NEON relies on computing software and hardware to manage thousands of sensors, billions of data points, and terabytes of output data. Sensors and technicians collect data from sites spread across the nation. The cyber infrastructure team coordinates the transfer of data from field sites to NEON's central data center. Working with science and engineering staff, the team 1) standardizes and automates data collection and processing tasks; 2) stores and processes data; and 3) develops relevant operational tools, such as monitoring, alerting, and mobile applications. Special attention is also paid to how data are documented, through human- and machine-readable formats.
NEON's primary data center is located in Denver, CO. The data center houses servers, storage, networking, and associated peripherals for the NEON project. NEON uses an elastic cloud storage (ECS) archive for primary data storage. The ECS is comprised of three storage systems that use the S3 protocol for data access. One is used for development (~1 PB), a second for production (~2 PB), and a third is a near-real-time backup of the production data. The capacity of the ECS can be expanded by adding more servers.

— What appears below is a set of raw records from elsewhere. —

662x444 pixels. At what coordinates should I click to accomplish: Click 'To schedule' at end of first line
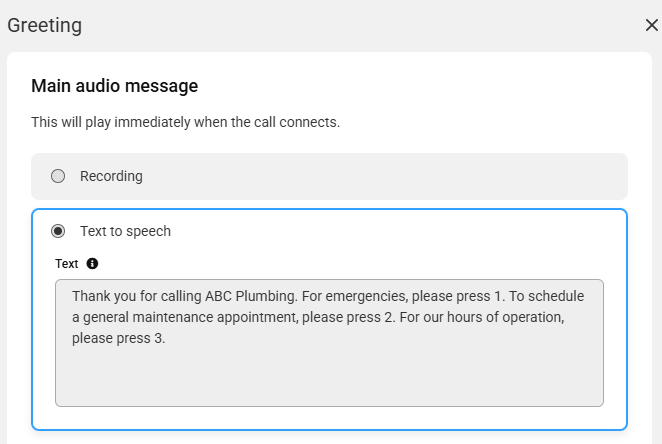546,296
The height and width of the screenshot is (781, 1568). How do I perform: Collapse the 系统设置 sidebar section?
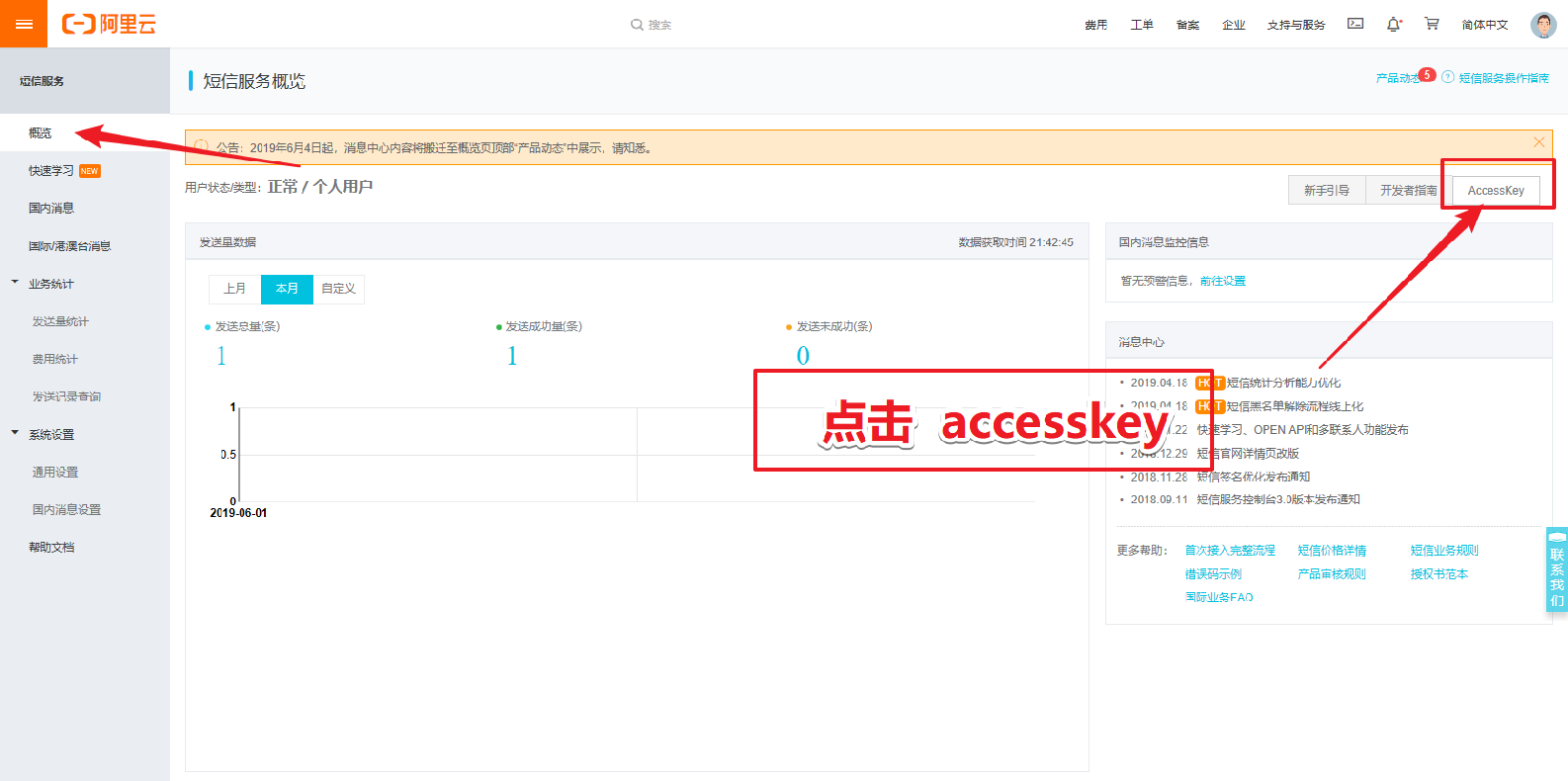pos(15,433)
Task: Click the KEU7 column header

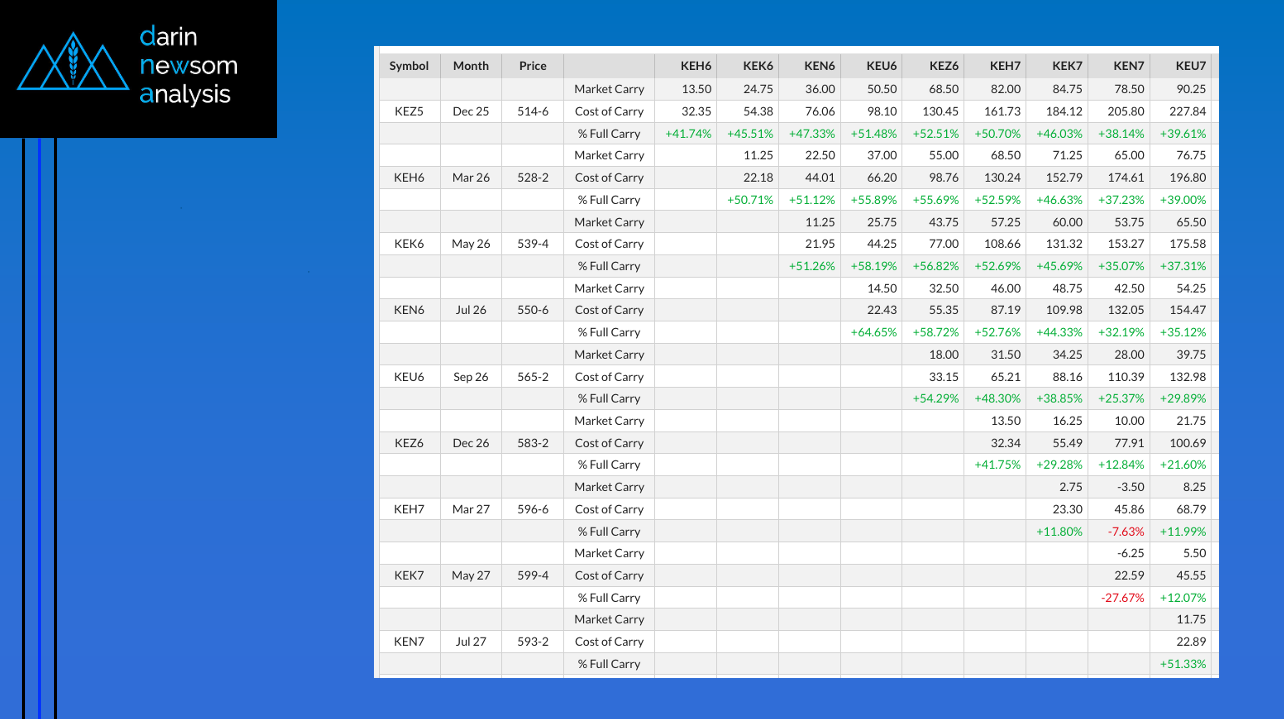Action: (1190, 66)
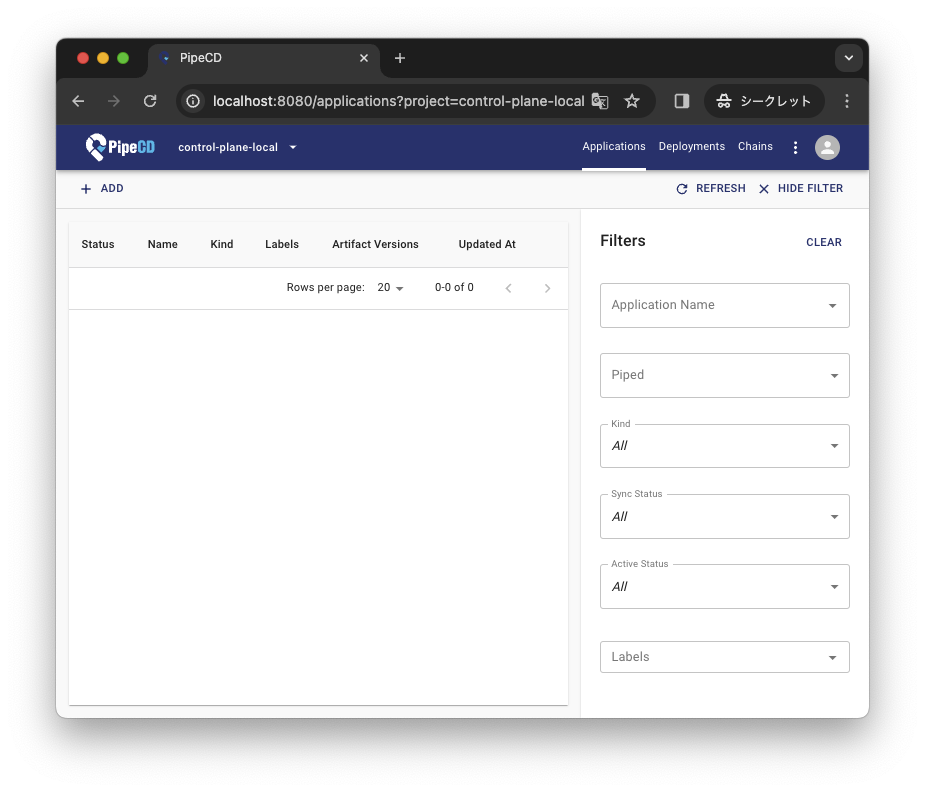Open a new browser tab
Viewport: 925px width, 792px height.
coord(400,58)
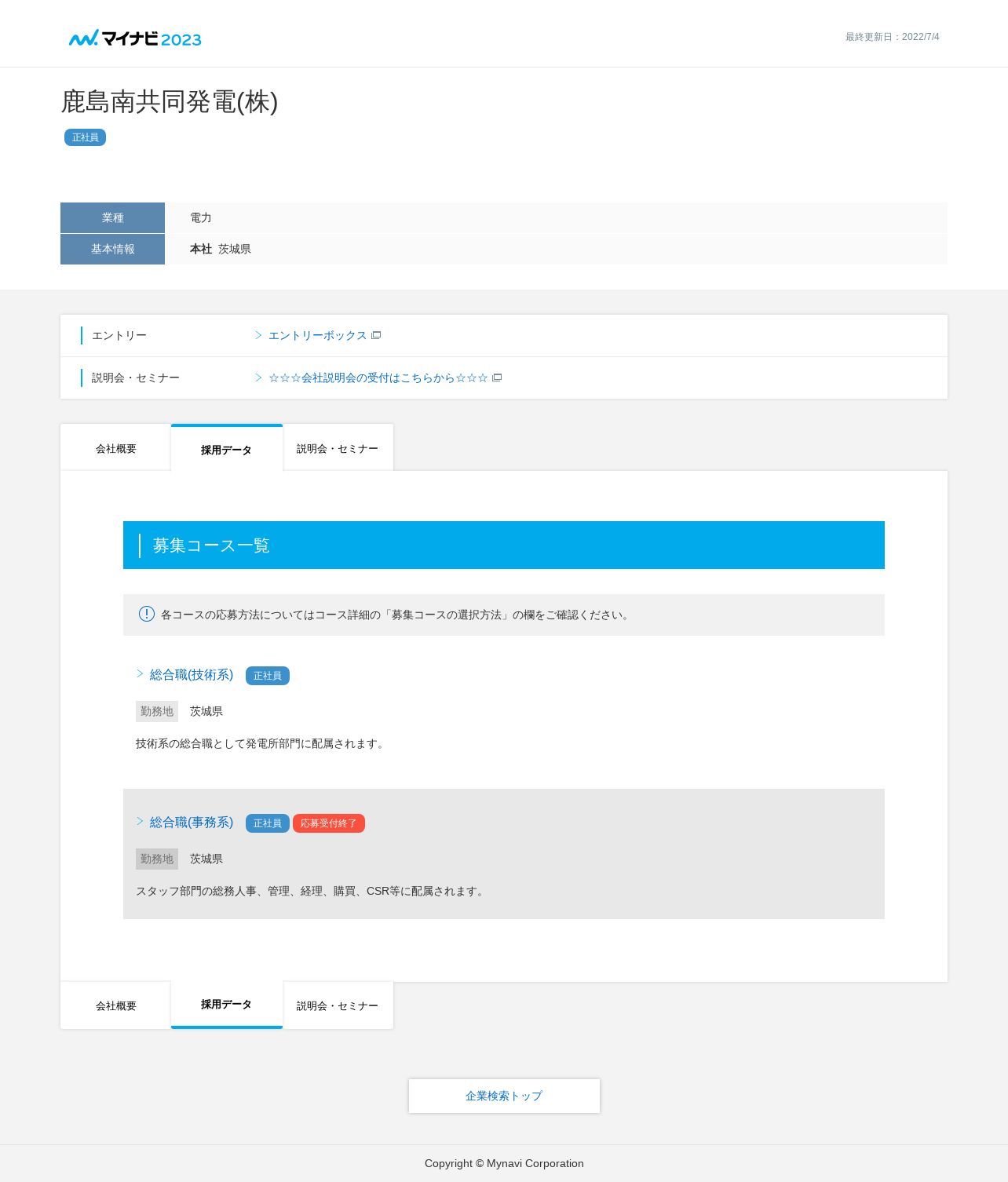Click external-link icon beside エントリーボックス
The image size is (1008, 1182).
[x=376, y=335]
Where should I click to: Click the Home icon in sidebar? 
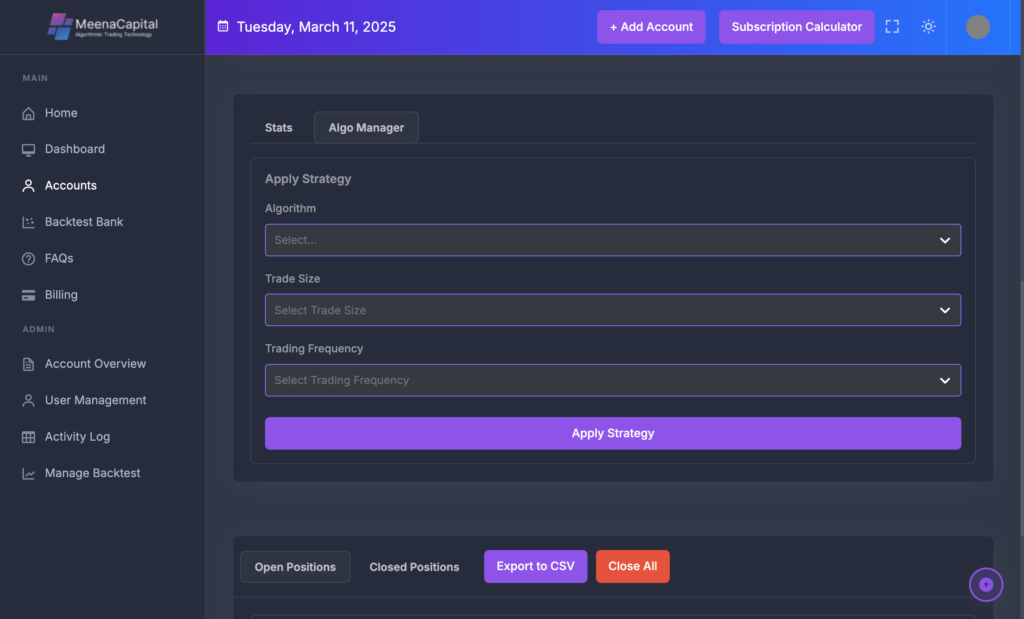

Raw Data: Instrumented Systems (IS) data are stored in NEON's primary data repository (PDR) first and then transferred to the ECS on a daily basis. In the near future, IS data will be transferred directly to ECS. Observational Systems (OS) data are extracted from Fulcrum cloud storage and stored to ECS. AOP data are extracted from hard drives and copied to the ECS.
Processed Data: L1 IS data are currently stored in PDR, but are being moving into ECS. Once this is complete, the PDR will only store metadata. OS and AOP data are stored in ECS, except for data sent to third-party data hosting services (MG-Rast, PhenoCam, etc.)
NEON design relies on algorithms and processes to convert raw field measurements and observations into calibrated, documented and quality-controlled data products. Delivering the immense volume of diverse sensor-derived data that NEON collects in a user-friendly format requires large-scale automation and computing power. NEON scientists collaborate with cyber infrastructure staff to create data processing algorithms and frameworks that
- Collect and centralize data from thousands of sensors and hundreds of field scientists;
- Process incoming data to create derived data products;
- Assess the quality and integrity of data products; and
- Deliver optimized, useable, high-value data products.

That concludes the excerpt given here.